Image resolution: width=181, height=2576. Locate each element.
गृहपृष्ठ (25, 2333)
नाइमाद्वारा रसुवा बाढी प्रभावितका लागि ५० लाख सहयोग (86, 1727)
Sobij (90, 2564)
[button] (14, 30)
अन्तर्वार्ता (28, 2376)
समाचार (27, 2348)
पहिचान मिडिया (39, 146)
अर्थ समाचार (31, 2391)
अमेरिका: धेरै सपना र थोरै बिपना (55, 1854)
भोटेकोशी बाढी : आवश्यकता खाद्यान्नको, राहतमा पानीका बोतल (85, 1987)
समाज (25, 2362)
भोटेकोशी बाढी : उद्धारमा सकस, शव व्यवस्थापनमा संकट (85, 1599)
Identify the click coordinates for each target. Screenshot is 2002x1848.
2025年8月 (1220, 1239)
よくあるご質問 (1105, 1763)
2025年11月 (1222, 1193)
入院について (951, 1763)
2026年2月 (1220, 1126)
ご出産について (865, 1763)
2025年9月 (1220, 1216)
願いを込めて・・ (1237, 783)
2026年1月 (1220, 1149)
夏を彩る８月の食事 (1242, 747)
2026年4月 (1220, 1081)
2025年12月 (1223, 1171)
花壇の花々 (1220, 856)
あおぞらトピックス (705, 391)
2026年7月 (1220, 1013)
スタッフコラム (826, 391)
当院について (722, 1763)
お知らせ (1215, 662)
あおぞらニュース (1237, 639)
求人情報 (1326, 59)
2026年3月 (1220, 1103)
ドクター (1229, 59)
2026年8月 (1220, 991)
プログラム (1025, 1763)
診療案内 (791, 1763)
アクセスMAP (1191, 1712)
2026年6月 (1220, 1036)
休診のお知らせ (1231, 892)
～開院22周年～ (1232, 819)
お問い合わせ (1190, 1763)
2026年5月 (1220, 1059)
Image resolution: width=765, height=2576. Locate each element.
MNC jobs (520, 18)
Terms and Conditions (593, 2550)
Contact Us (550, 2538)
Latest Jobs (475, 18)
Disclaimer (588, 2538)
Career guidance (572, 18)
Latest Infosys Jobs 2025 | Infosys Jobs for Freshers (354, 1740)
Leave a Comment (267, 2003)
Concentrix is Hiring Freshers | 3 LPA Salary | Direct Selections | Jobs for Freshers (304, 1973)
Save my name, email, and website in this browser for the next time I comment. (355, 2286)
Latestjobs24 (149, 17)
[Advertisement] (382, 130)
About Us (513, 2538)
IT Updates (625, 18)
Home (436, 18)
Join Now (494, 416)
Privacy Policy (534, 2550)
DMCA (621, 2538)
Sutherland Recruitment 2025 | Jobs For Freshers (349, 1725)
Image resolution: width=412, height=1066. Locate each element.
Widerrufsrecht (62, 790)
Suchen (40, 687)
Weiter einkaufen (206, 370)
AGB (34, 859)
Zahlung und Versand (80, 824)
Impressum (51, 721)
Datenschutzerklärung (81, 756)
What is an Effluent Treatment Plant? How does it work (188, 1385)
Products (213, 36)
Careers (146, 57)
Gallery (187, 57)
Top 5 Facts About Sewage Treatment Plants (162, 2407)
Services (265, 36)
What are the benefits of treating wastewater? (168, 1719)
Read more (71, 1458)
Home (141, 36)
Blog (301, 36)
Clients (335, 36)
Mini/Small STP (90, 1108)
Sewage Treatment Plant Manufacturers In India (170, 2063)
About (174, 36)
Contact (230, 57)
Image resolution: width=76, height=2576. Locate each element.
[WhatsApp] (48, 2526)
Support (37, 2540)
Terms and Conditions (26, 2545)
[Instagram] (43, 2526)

## AIM OF THE TASK
Beginning at the first line of the records, give again each line exactly as written, ending with the line that contains "求人情報 (1326, 59)".

## SOLUTION FOR THIS PROBLEM
Image resolution: width=181, height=2576. Locate each element.
गृहपृष्ठ (25, 2333)
नाइमाद्वारा रसुवा बाढी प्रभावितका लागि ५० लाख सहयोग (86, 1727)
Sobij (90, 2564)
[button] (14, 30)
अन्तर्वार्ता (28, 2376)
समाचार (27, 2348)
पहिचान मिडिया (39, 146)
अर्थ समाचार (31, 2391)
अमेरिका: धेरै सपना र थोरै बिपना (55, 1854)
भोटेकोशी बाढी : आवश्यकता खाद्यान्नको, राहतमा पानीका बोतल (85, 1987)
समाज (25, 2362)
भोटेकोशी बाढी : उद्धारमा सकस, शव व्यवस्थापनमा संकट (85, 1599)
Identify the click coordinates for each target. Screenshot is 2002x1848.
2025年8月 (1220, 1239)
よくあるご質問 (1105, 1763)
2025年11月 (1222, 1193)
入院について (951, 1763)
2026年2月 (1220, 1126)
ご出産について (865, 1763)
2025年9月 (1220, 1216)
願いを込めて・・ (1237, 783)
2026年1月 (1220, 1149)
夏を彩る８月の食事 (1242, 747)
2026年4月 (1220, 1081)
2025年12月 (1223, 1171)
花壇の花々 (1220, 856)
あおぞらトピックス (705, 391)
2026年7月 (1220, 1013)
スタッフコラム (826, 391)
当院について (722, 1763)
お知らせ (1215, 662)
あおぞらニュース (1237, 639)
求人情報 (1326, 59)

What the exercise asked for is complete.